Now where the subscriber has sold his scrip before incorporation, the company may refuse to register the scripholder. The

case of the Kidwelly Canal Company v. Raby, 2 Price, 93, [275]

seems to decide this point. There the act passed in June, 1812, and the subscribers' names were inserted, except the defendant's, but his name was omitted in consequence of his expressed wish, before the act was obtained, that his subscription should be withdrawn; but he was held bound to pay the calls, and it was ruled that he could not withdraw or escape from his liabilities as a shareholder without the formal consent of all the others.

Persons thus bound cannot discharge themselves by what, though a legal sale, is still an unauthorized transfer to some person between whom and the company and the trustees, there is no privity of contract. The directors may therefore refuse to register any but the subscriber, and they have a right to compel him to come in and register; for the transfer clause which regulates how shares shall be transferred after the act is obtained, enacts that "until such transfer has been so delivered as aforesaid, the vendor of the share shall continue liable to the company for any calls," &c. Thus even upon a transfer after the act, unless it be duly certified, the original subscriber is liable; à fortiori is he liable when the transfer takes place before the act is passed.
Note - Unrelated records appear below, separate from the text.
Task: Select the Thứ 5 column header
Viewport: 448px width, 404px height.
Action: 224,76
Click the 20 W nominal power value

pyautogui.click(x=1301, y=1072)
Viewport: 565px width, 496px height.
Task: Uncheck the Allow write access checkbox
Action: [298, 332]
The premature transfer of scrip is a barren contract. The vendor seldom undertakes that the vendee shall be registered, and unless he does, the latter has no remedy in the event of a refusal by the company to accept him, as in Deeman v. Lloyd, 14 Law Jour. Q. B. 165, where there was an express undertaking by the vendor. On the other hand the scripholder, it is submitted, cannot be compelled to register himself, for in the first place, he has contracted no liability to the company, and may, if he pleases, forego his claim, which in some cases it may be his interest to do. In this case the covenant between the company and the original subscriber must hold good, and the latter will be held bound to fulfil it, and pay the calls, whether he is registered or not, according to the requirements of the 8 Vict. c. 16, s. 21. "That the several persons who have subscribed any money towards the undertaking, or their legal representatives respectively, shall *pay the sums respectively subscribed, or such portions thereof as shall from time to time be called for [276] by the company, at such times and places as shall be appointed by

the company." Neither, in the second place, does the scripholding vendee usually undertake to indemnify the vendor.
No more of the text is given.